Dataset items:
········

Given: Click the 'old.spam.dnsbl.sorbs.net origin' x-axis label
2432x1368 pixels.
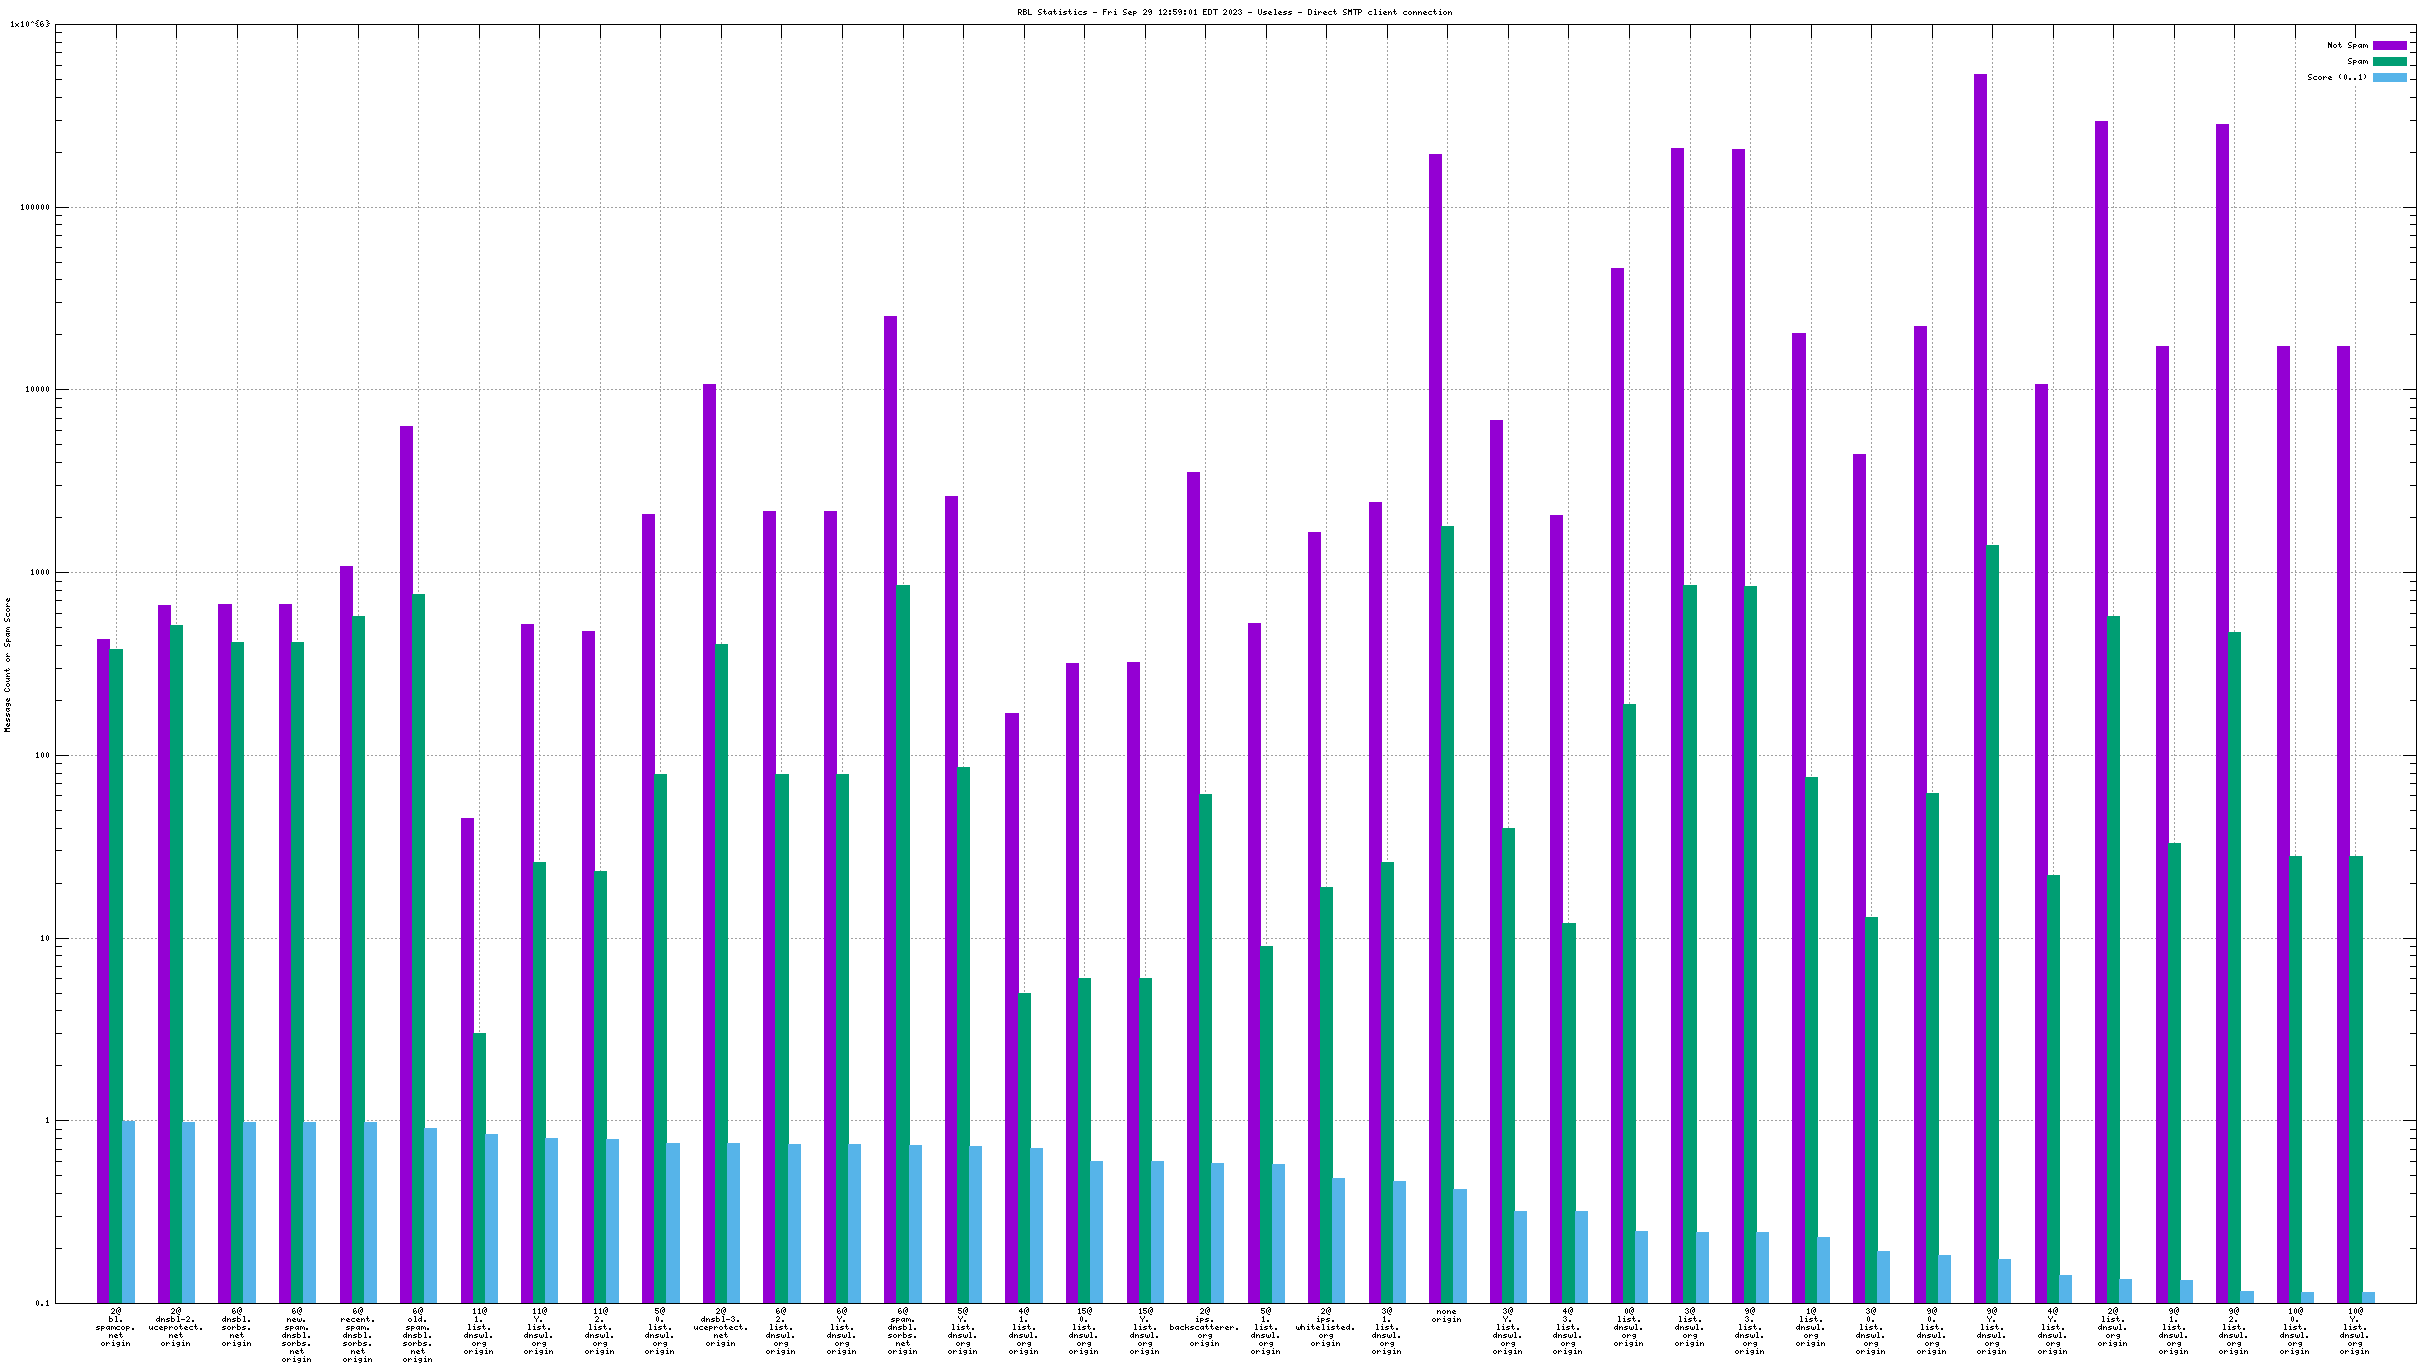Looking at the screenshot, I should (x=417, y=1335).
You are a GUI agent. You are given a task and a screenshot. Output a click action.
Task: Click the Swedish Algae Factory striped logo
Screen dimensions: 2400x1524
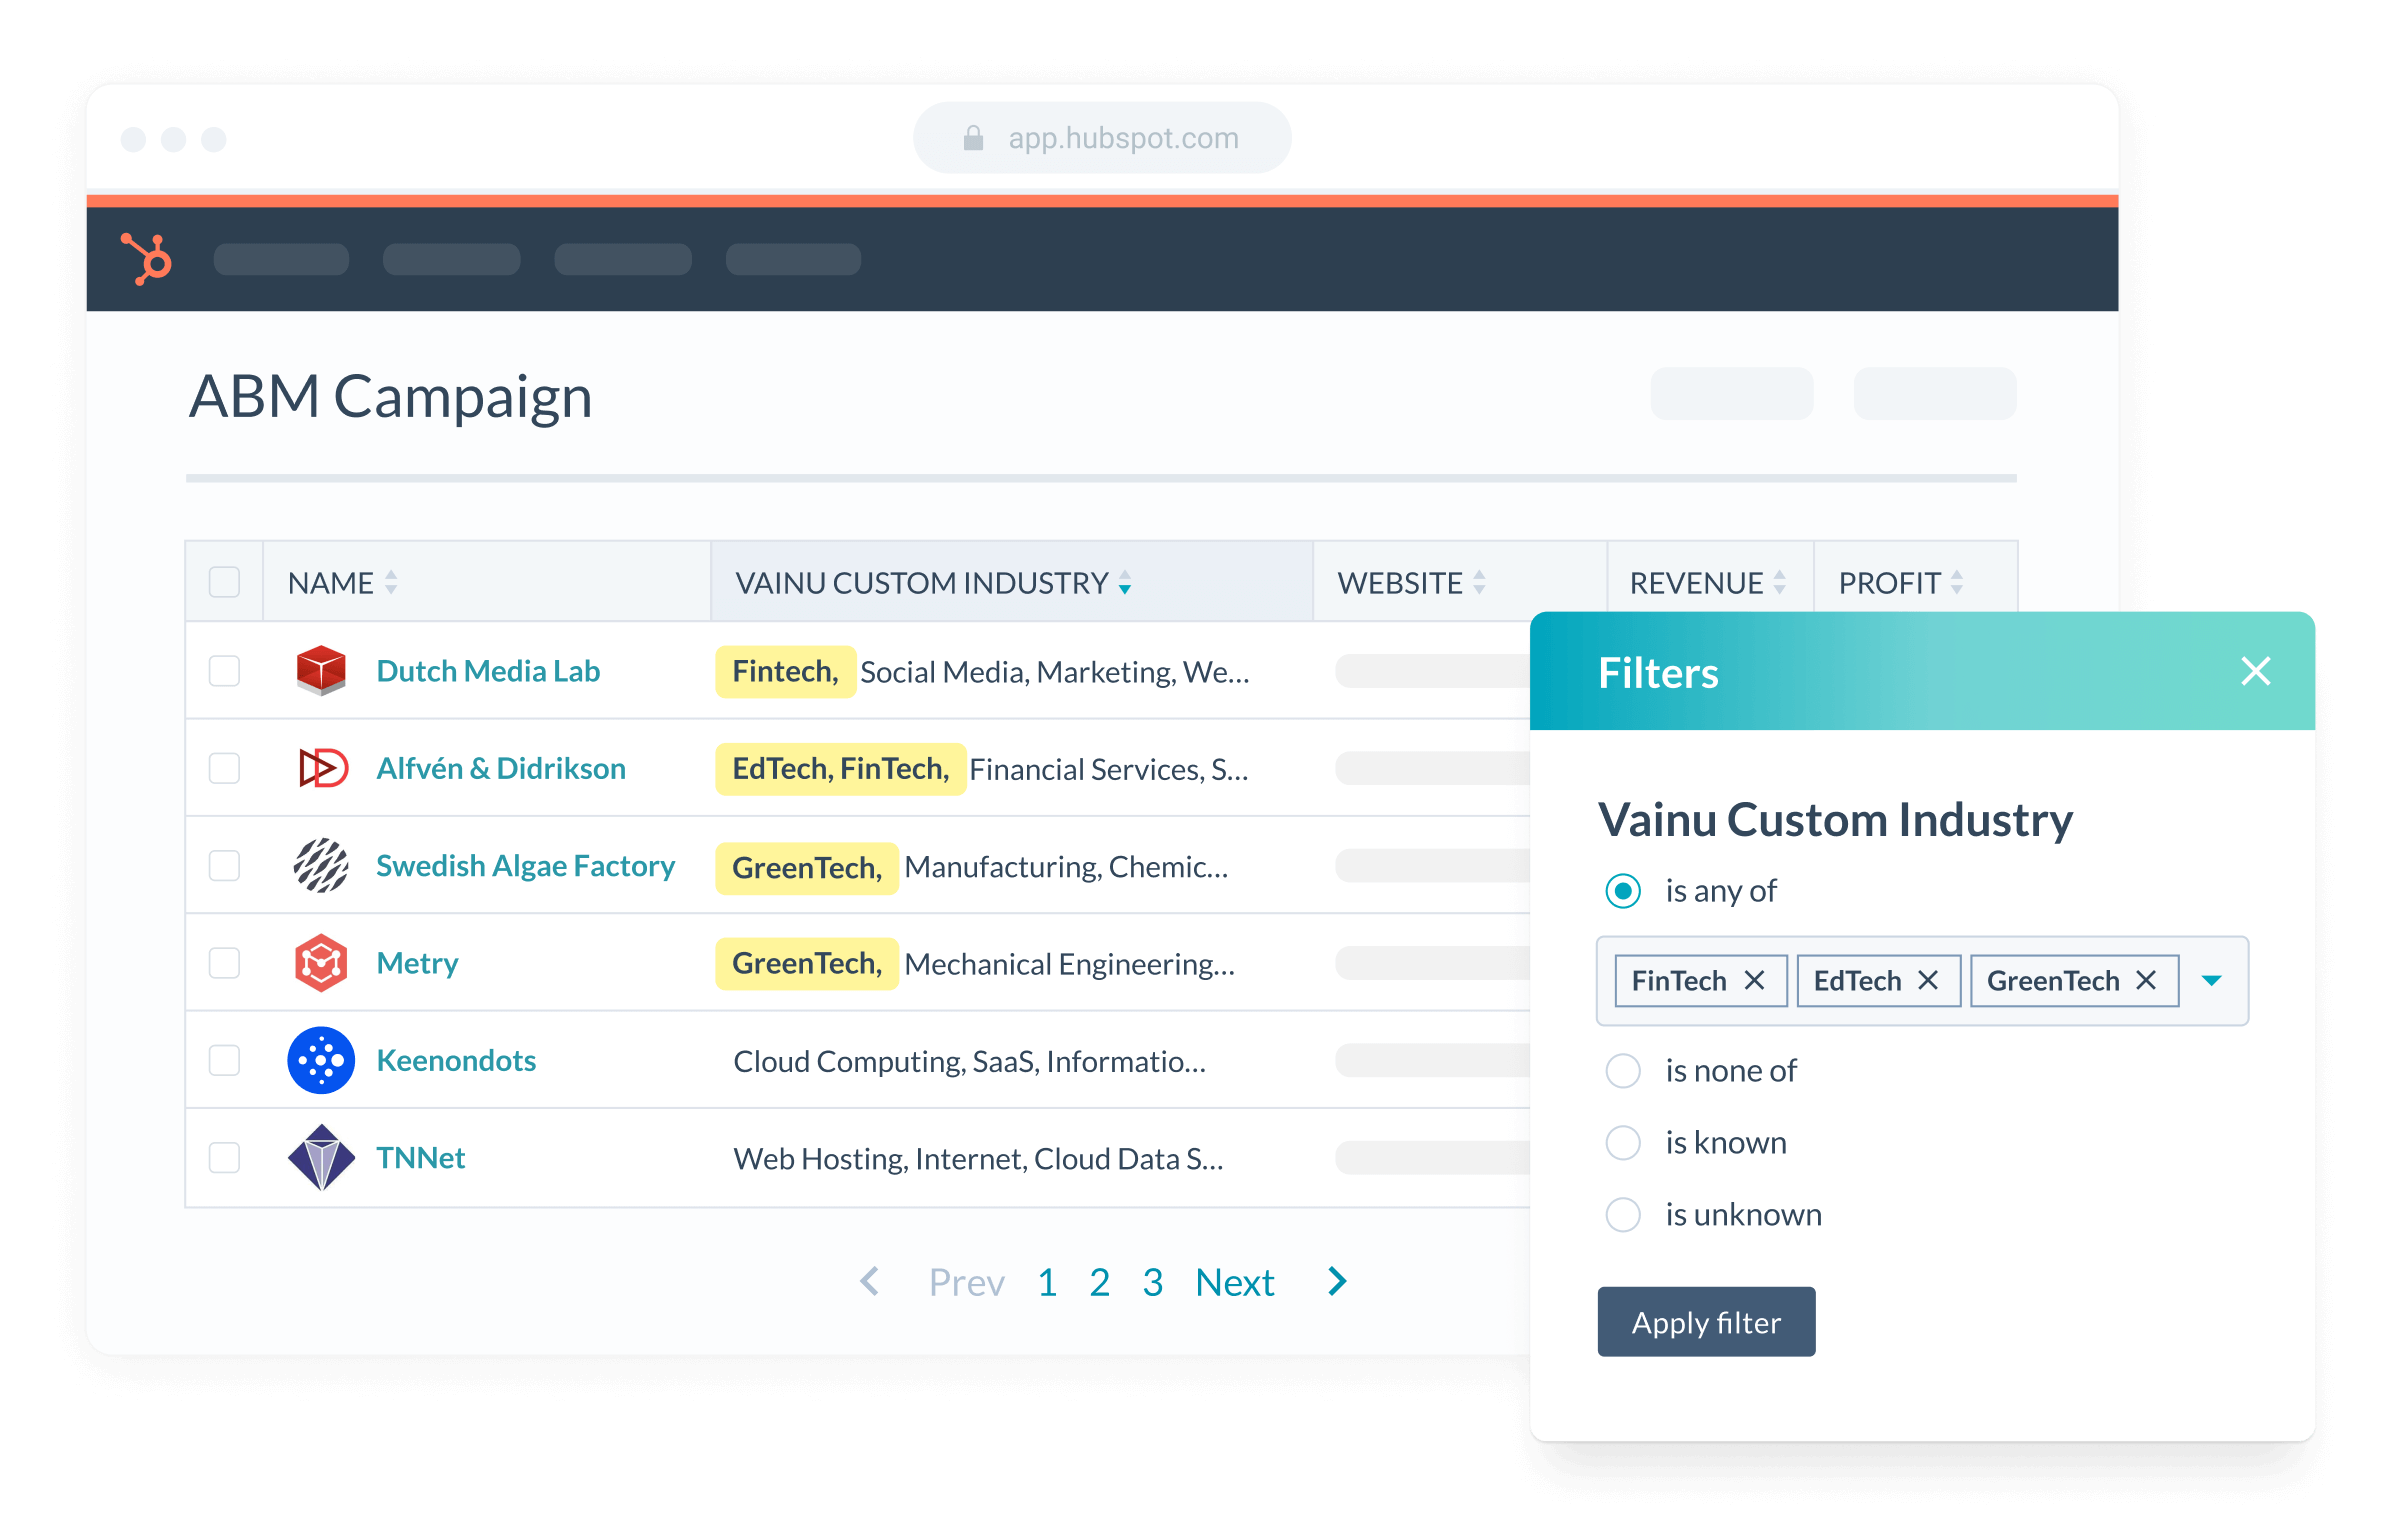(x=321, y=866)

········

* ASSIGNMENT:
The range to copy runs from the line with "2432x1368 pixels." to the last line of the entries, both included; copy it exactly and leave out the pictures.

* REPLY TO THE EXERCISE:
2432x1368 pixels.
Looking at the screenshot, I should (x=417, y=1335).
You are a GUI agent. You are given a task and a screenshot. Output a click action.
Task: Click the Swedish Algae Factory striped logo
Screen dimensions: 2400x1524
(x=321, y=866)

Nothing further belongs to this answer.